§ Source extract:
If all classifiers approve the image, it is finally classified as a human face and is presented to the user as a detection.
Now how does it help us to increase our speed? Basically, If the first stage gives a negative evaluation, then the image is immediately discarded as not containing a human face. If it passes the first stage but fails the second stage, it is discarded as well. Basically, the image can get discarded at any stage of the classifier
Using a Viola-Jones Classifier to detect faces in a live webcam feed
In this section, we are going to implement the Viola-Jones algorithm using OpenCV and detect faces in our webcam feed in real-time. We will also use the same algorithm to detect the eyes of a person too. This is quite simple and all you need is to install OpenCV and Python on your PC. You can refer to this article to know about OpenCV and how to install it
In OpenCV, we have several trained Haar Cascade models which are saved as XML files. Instead of creating and training the model from scratch, we use this file. We are going to use “haarcascade_frontalface_alt2.xml” file in this project. Now let us start coding.

§ Information shown:

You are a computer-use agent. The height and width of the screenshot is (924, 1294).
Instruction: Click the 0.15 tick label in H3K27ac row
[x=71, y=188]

§ The problem: Decide whether each statement agrees with the Viola-Jones face detection text above. Answer yes or no for each, and quote the words from that text that settle it. (a) An image that gets a negative evaluation at the first stage still goes on to the second stage. (b) The project uses the “haarcascade_frontalface_alt2.xml” file. (c) The Haar Cascade model for this project is created and trained from scratch.

§ Result of the exercise:
(a) No: "If the first stage gives a negative evaluation, then the image is immediately discarded as not containing a human face."
(b) Yes: "We are going to use “haarcascade_frontalface_alt2.xml” file in this project."
(c) No: "Instead of creating and training the model from scratch, we use this file."